This was another on-the-road improvisation; the swinging melody line reminded me of a tempo that Elvin Jones absolutely owns. The intervallic shape of the melody and the implied tonality is very Coltrane-like. It happened to be the harmonic color I had in my head at the time, and it’s something that Wayne uses, too. Basically, when you have an A13b9 sound, you can play off eight different triads: F# major and minor, A major and minor, C major and minor, and Eb major and minor. I think this is the only place on the record where I play walking bass, albeit briefly.

What led you to cover Allemande from Bach’s “Cello Suite No. 5”?

I came up at a time when bassists were practicing the Bach Cello Suites, which I did, as well. Listening to cello versions along the way, I discovered that my favorite recordings were by Jordi Savall, who plays them on a viola da gamba, a predecessor to the cello with six strings and frets on the lower half of the neck. Savall captures the true improvisational spirit of Baroque musicians. I transcribed some of his ornaments from “Cello Suite No. 5,” and I thought it would lend itself to the 6-string, where it lays well on the fingerboard and it would be easier to play chords. I interpreted some of his ornaments and added some of my own in the performance.

“Sarab” features your daughters and some ear-bending harmony.

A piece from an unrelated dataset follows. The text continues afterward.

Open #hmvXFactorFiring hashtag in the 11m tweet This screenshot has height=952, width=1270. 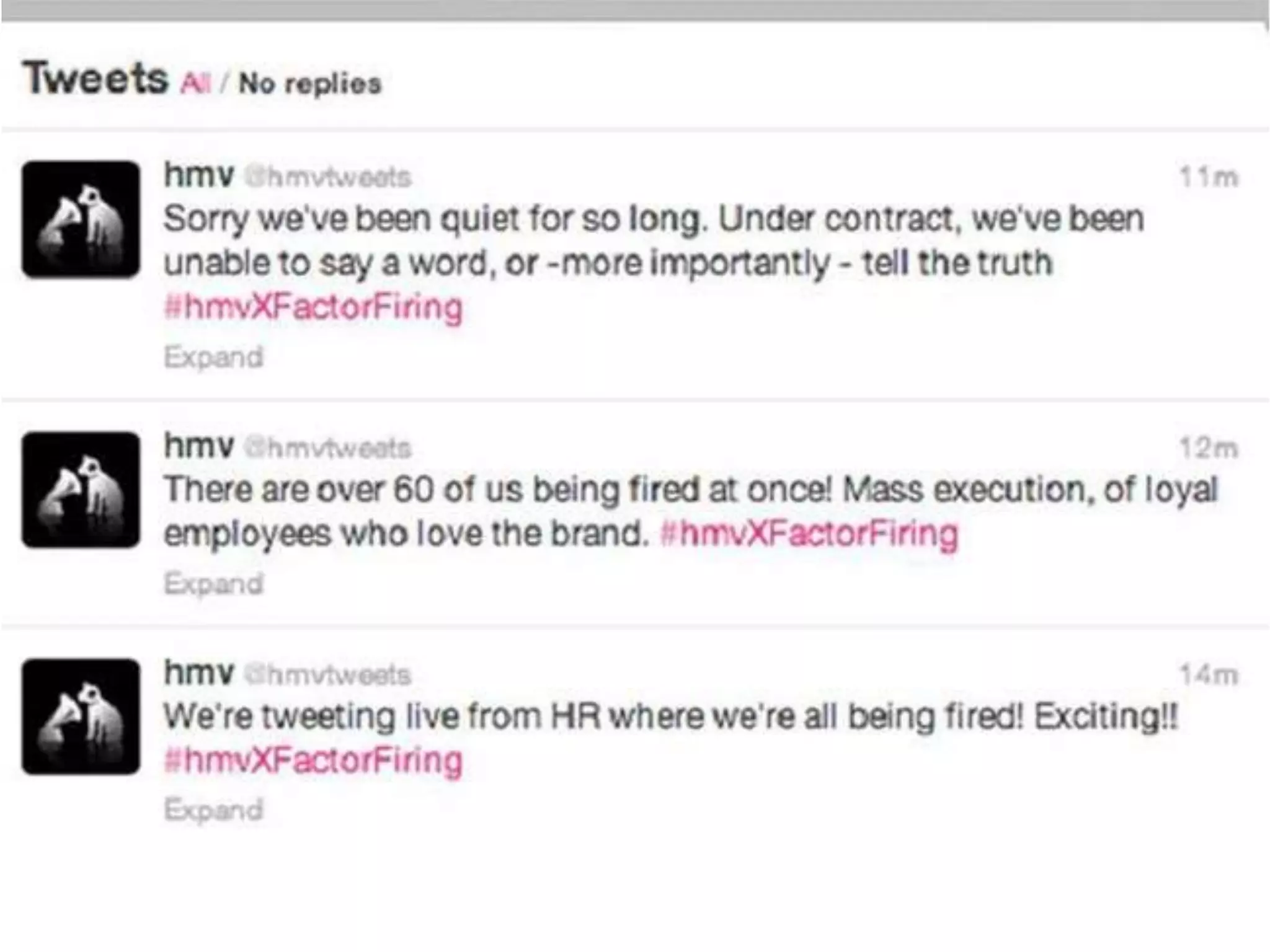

My daughter Gracie, a singer–songwriter whose stage name is greisun, has the innate ability to sing stacked clusters; her pitch and her ears are very good. So I wanted to do a track together. I gave her an open chord [D-A-C] on my 6-string as a guide tone, and it ended up being more interactive, and we improvised off each other. She sings all kind of intervals against D — major and minor 3rds, the flatted 9th, which adds a Middle-Eastern flavor; “sarab” means mirage in Arabic. Then we added my daughter Bella, because she has a natural vocal blend with her sister.

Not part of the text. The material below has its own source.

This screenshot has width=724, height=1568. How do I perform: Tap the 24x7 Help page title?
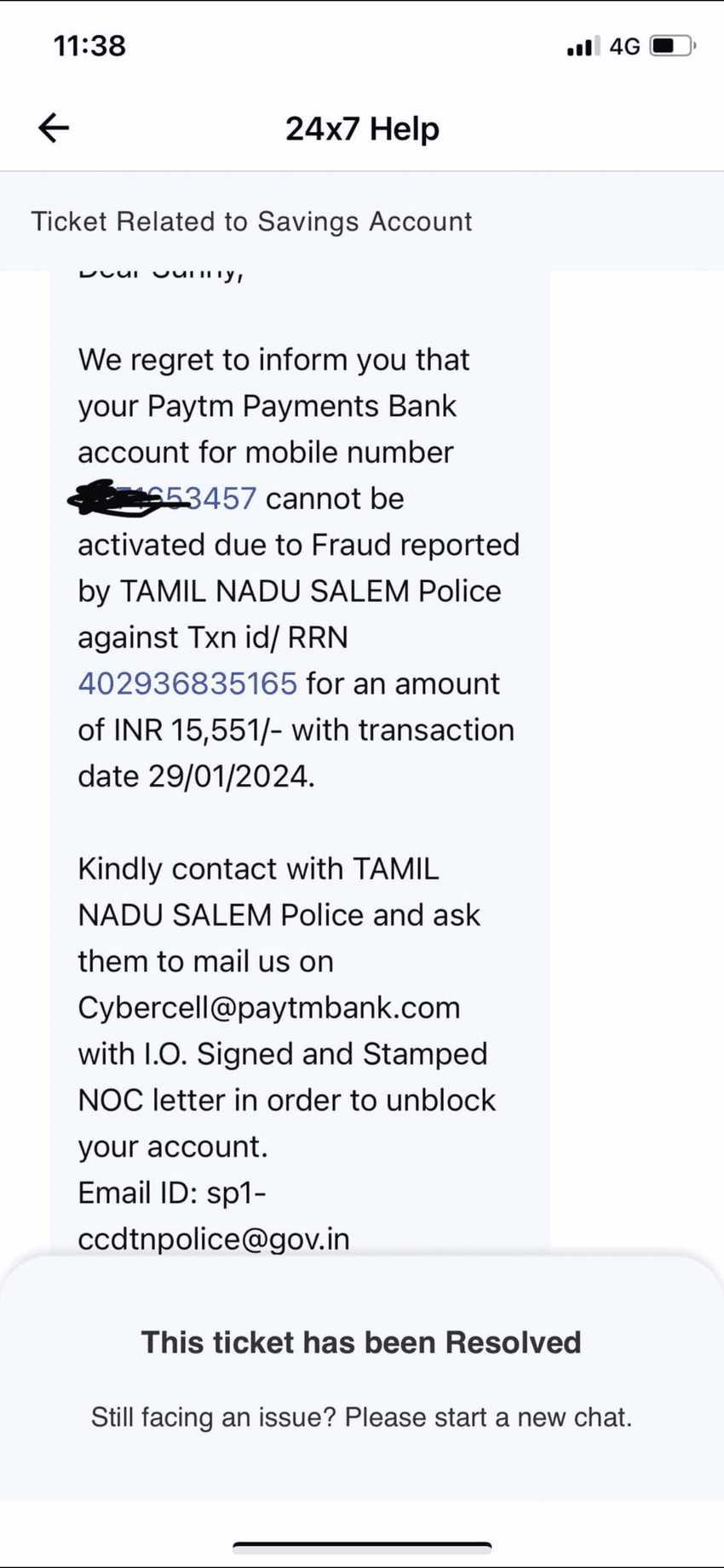tap(362, 129)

“Trust” includes interesting pull-offs on acoustic bass.

That was an improvisation I did the first day I got in the studio. As I’d been doing, I’d play, and if I found a little hook, I’d develop it. This melody, which has a groove and harmonics at the end, is what came out. As for the pull-offs, I had never tried them to that extent on my records. They just happened in the moment, and I was lucky they came out clearly, because you’re not dealing with a high percentage of success when you have the action as high as I do on the upright. They’re influenced by my bass guitar playing, but also having the guitar and the oud in mind.

What’s behind your concept for the cello/bass choir featured on “Truth”?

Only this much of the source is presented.